▸ **TASK STATEMENT**: Rewrite the records below as a JSON list of strings, one string per line, with blank lines skipped. Omit the pictures from the output.

▸ **DATA ROWS**:
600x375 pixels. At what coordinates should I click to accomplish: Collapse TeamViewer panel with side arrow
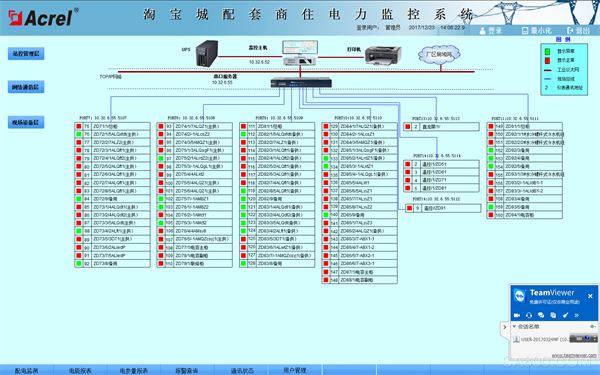pyautogui.click(x=505, y=327)
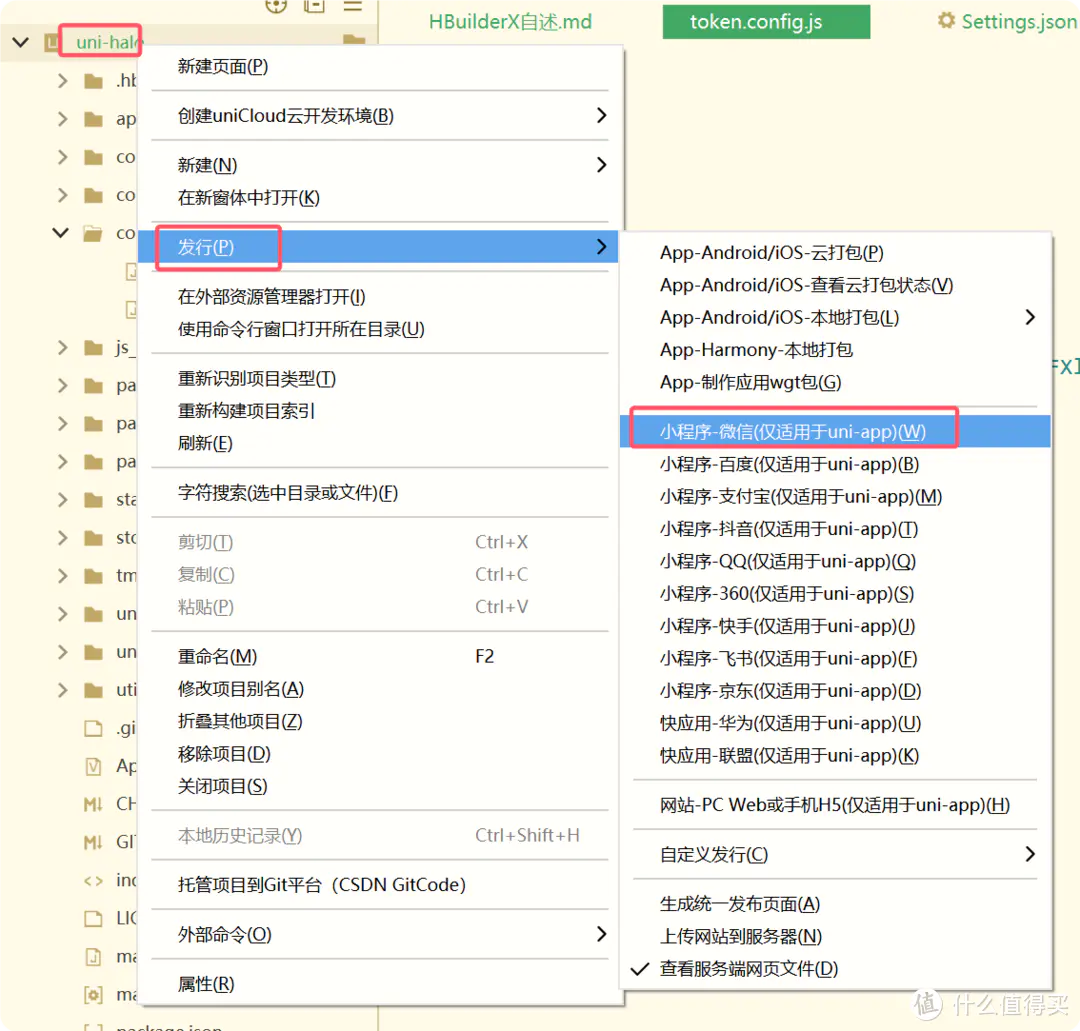The height and width of the screenshot is (1031, 1080).
Task: Click the gear icon on the Settings.json tab
Action: [x=946, y=21]
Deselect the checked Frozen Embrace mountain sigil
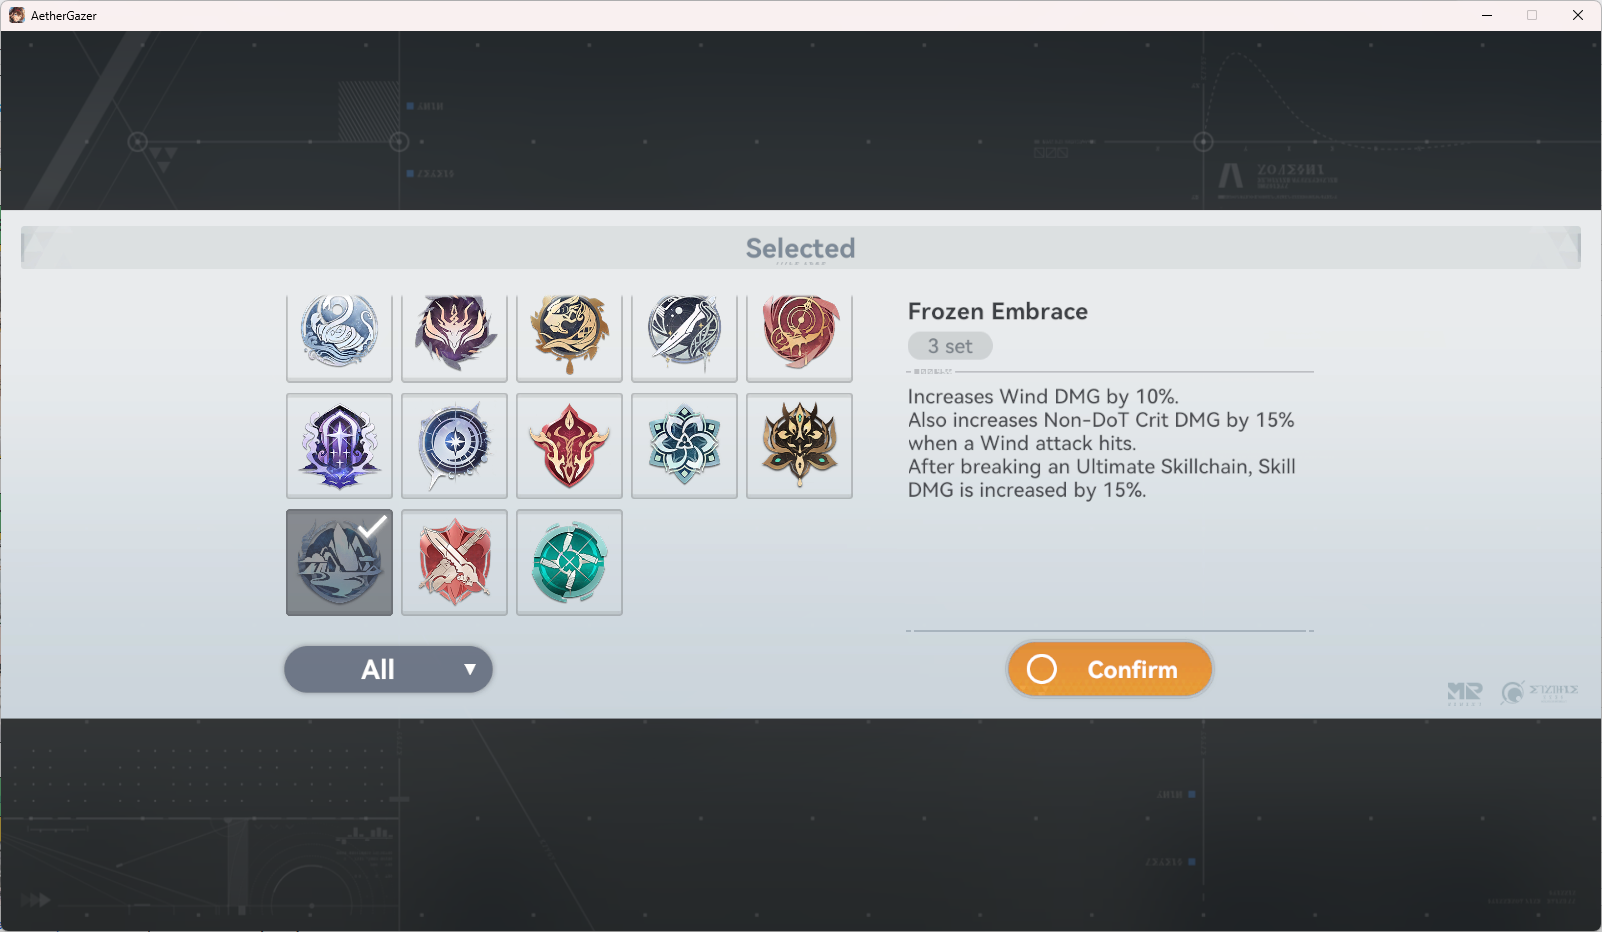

▸ **THE RESPONSE**:
[
  "600x375 pixels. At what coordinates should I click to accomplish: Collapse TeamViewer panel with side arrow",
  "pyautogui.click(x=505, y=327)",
  "The height and width of the screenshot is (1031, 1080).",
  "Task: Click the gear icon on the Settings.json tab",
  "Action: [x=946, y=21]",
  "Deselect the checked Frozen Embrace mountain sigil"
]